Além disso, o operador condicionou a aprovação de serviços de manutenção em quatro térmicas da própria Petrobras a serem abastecidas com gás fornecido pelo duto que estará paralisado. De acordo com o ONS, a obra da Rota 1 “implicará na indisponibilidade de geração térmica em diversas usinas”, tendo como consequência “uma menor disponibilidade de geração no SIN para atendimento nos períodos de maior demanda”.
A Rota 1, inaugurada em 2011, liga os campos de Mexilhão, no pós-sal, e de Tupi, no pré-sal, ambos na Bacia de Santos, às instalações de tratamento de gás em terra, com capacidade de 10 milhões de m3/dia.
Sua paralisação coincide com um momento de forte preocupação do ONS com a garantia do suprimento de energia elétrica em uma conjuntura de grande aumento da demanda e de hidrologia desfavorável em várias bacias estratégicas, apesar de estarmos em pleno período úmido.

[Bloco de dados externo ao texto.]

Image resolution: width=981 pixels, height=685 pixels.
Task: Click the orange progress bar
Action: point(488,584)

Como vem acontecendo desde o fim do ano passado, quando a ação do fenômeno El Niño já se anunciava perigosa, o operador reprogramou muitas manutenções para um “período eletroenergético mais favorável”, independentemente da parada da Rota 1 de suprimento de gás da Petrobras.
No caso da UHE Serra da Mesa, da Eletrobras Furnas, a sugestão foi transferir a manutenção da sua UG 1 de março para algum momento entre 10 de junho e 20 de agosto, período de praias no rio Tocantins que limita a defluência na usina. Para a UHE Theodomiro Carneiro Santiago (ex-Emborcação), da Cemig, a sugestão foi simplesmente de reapresentar em abril a proposta para manutenção na UG 1.

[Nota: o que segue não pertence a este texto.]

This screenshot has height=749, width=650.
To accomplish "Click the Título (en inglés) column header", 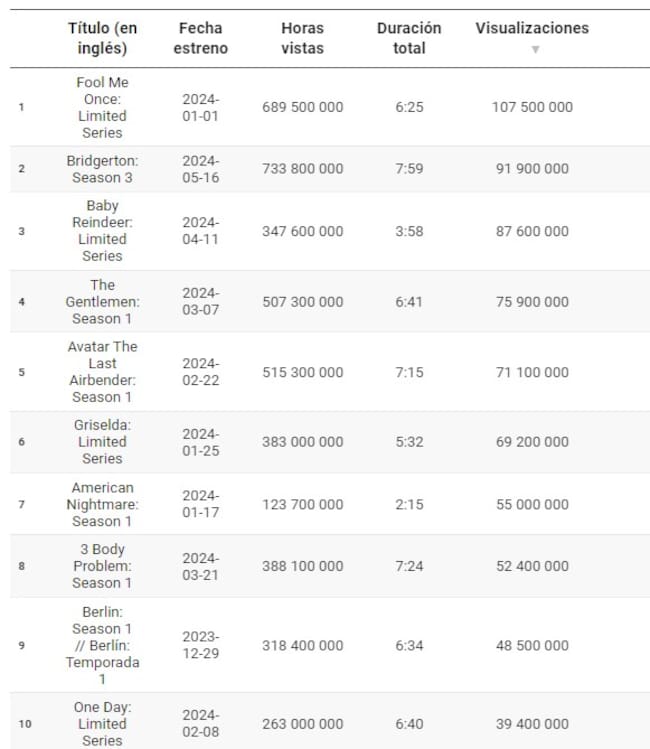I will [102, 38].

As hidrelétricas que tiveram manutenções em uma ou mais UGs reprogramadas para não coincidirem com a obra do gasoduto da Petrobras foram Ilha Solteira, Jupiá e Chavante, da CTG, Henry Borden subterrânea e externa, da Emae, Jacuí e Itaúba, da CSN, Água Vermelha e Ibitinga, da AES, e Porto Primavera, da Auren.
Entre as térmicas, foi reprogramada a obra da Termopernambuco para depois da manutenção do gasoduto e foram condicionados os serviços nas UTEs Cubatão, Juiz de Fora, Nova Piratininga e Termomacaé ao fato de elas estarem paradas por falta de suprimento de gás.
Ao todo, a reunião de manutenções do ONS examinou 107 pedidos de licença para manutenções em UGs, sendo cem em hídricas e sete em térmicas. Do total, 71 serviços foram de alguma forma reprogramados, 22 aprovados sem restrição e 14 liberados sob condicionantes.